过量饮酒危害重大,可给家庭和社会造成重大损失。因此,开发安全有效的解酒药品对我国的国计民生意义重大。
目前市售具有解酒护肝功能的产品,多为单纯中药组方,或添加人参、冬虫夏草等组分,或添加茶多酚、几丁聚糖等功能成分,剂型包括口服液、饮料、冲剂等。本发明品由中药、维生素和氨基酸组成,不仅可以有效地预防化学性肝损伤,而且还可以提供肝脏修复所需的营养成分,多角度、多渠道地起到解酒护肝的作用。此外,本发明品经国家权威机构验证,安全无毒副作用。
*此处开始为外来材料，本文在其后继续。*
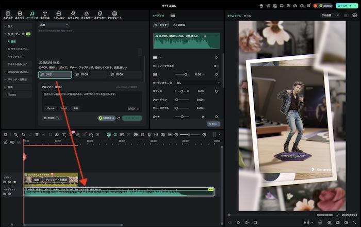Click the ピッチ slider handle
Image resolution: width=361 pixels, height=227 pixels.
click(x=183, y=117)
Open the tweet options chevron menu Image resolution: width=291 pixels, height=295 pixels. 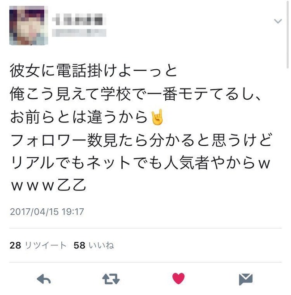[x=278, y=21]
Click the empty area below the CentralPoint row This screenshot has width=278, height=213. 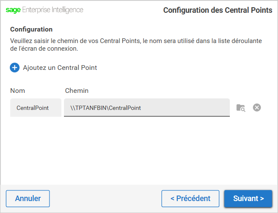pyautogui.click(x=138, y=151)
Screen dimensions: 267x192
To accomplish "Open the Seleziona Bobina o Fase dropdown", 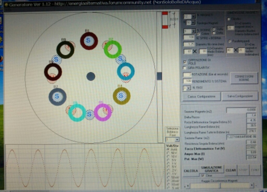I will click(x=177, y=140).

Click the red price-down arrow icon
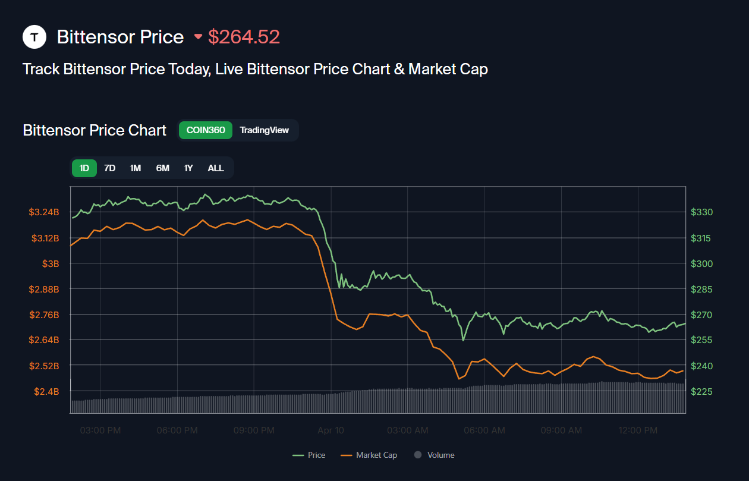click(198, 37)
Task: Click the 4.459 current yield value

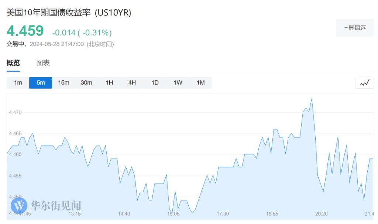Action: tap(25, 31)
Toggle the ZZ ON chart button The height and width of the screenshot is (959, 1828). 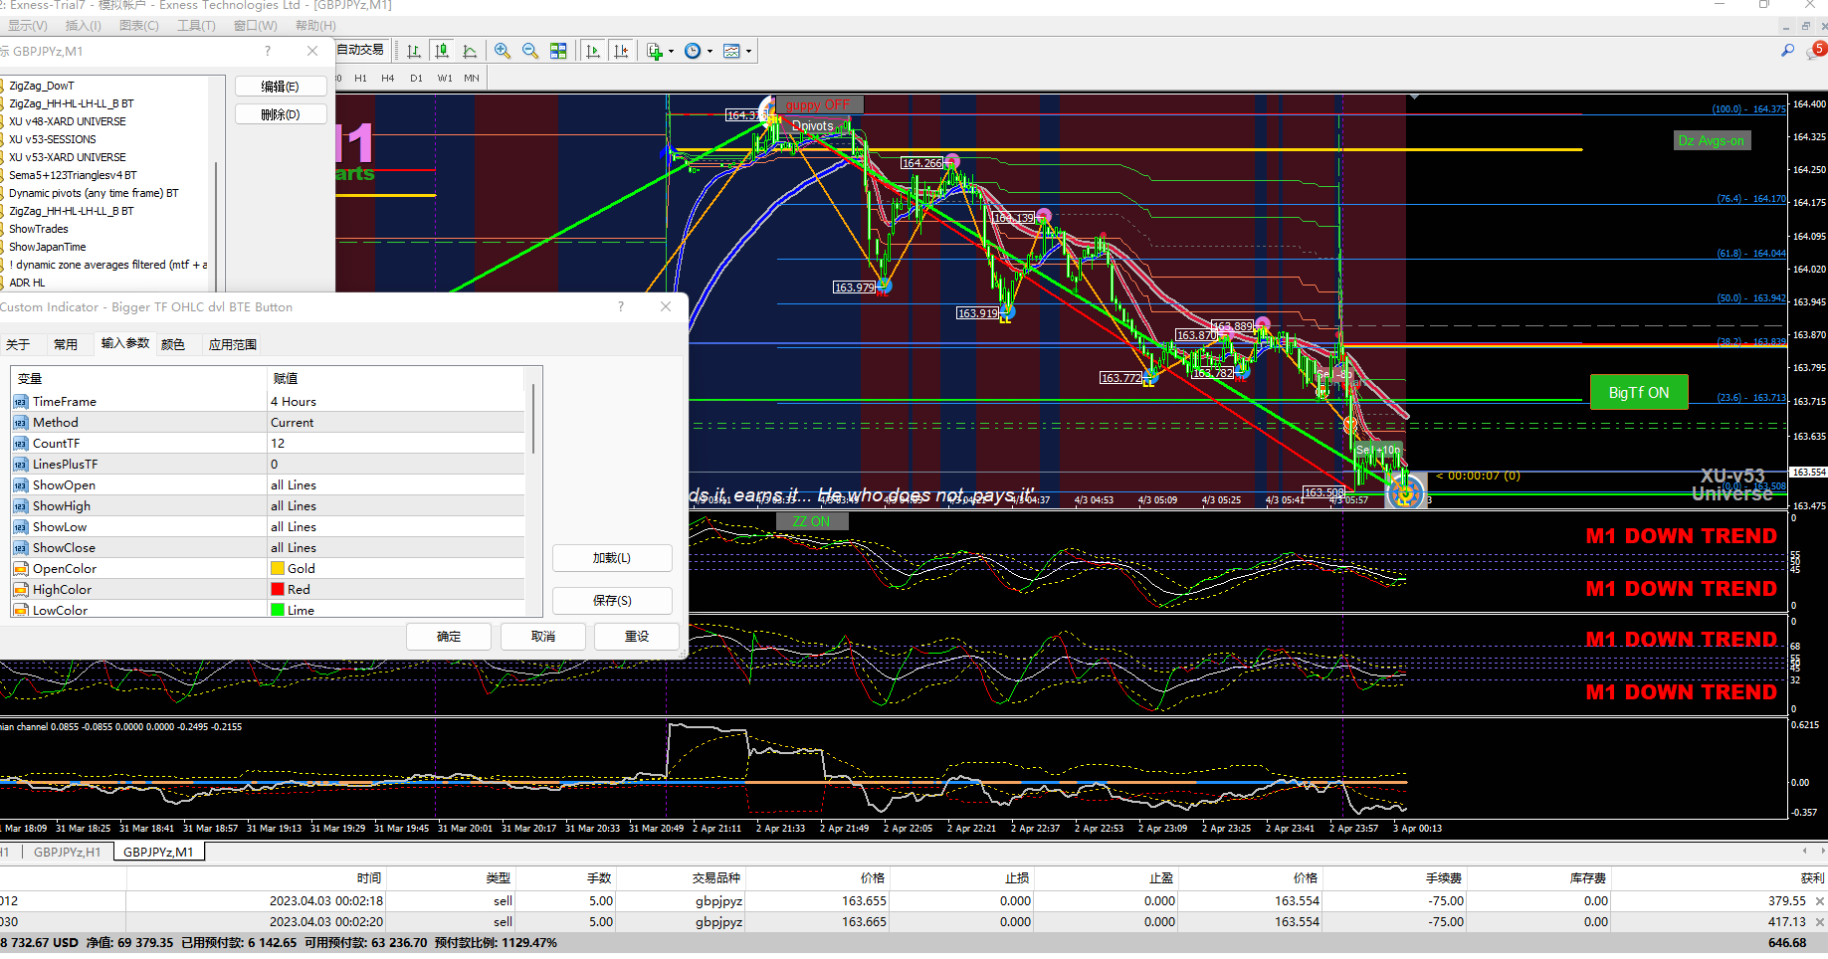811,521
本发明品于2007年获得国家食品药品监督管理局颁发的保健食品文号--国食健字G20070342。
发明内容
本发明的目的是提供一种药物组合物,可以解酒护肝、预防化学性肝损伤,主要由葛根提取物、银杏叶提取物、L-半胱氨酸和维生素C组成。
为了实现本发明目的,本发明的药物组合物,主要成分包括葛根提取物、银杏叶提取物、L-半胱氨酸和维生素C,其包括如下重量份的活性成分:
葛根提取物150~300份、银杏叶提取物50~200份、L-半胱氨酸30~200份、维生素C20~300份。
优选的为:葛根提取物150~250份、银杏叶提取物80~180份、L-半胱氨酸50~150份、维生素C30~150份。
本发明所述的份为重量份,为本领域常用的微克、毫克、克、两、公斤、吨等重量单位。
本发明药物组合物的制备方法可采用本领域常规方法添加药用辅料,如微晶纤维素、糊精、滑石粉、羧甲基淀粉钠、微粉硅胶、硬脂酸镁、羟丙基甲基纤维、钛白粉、滑石粉、有色有机染料等,经过预混、颗粒制备、总混、压片、薄膜包衣等过程制成不同制剂,比如片剂或胶囊剂等。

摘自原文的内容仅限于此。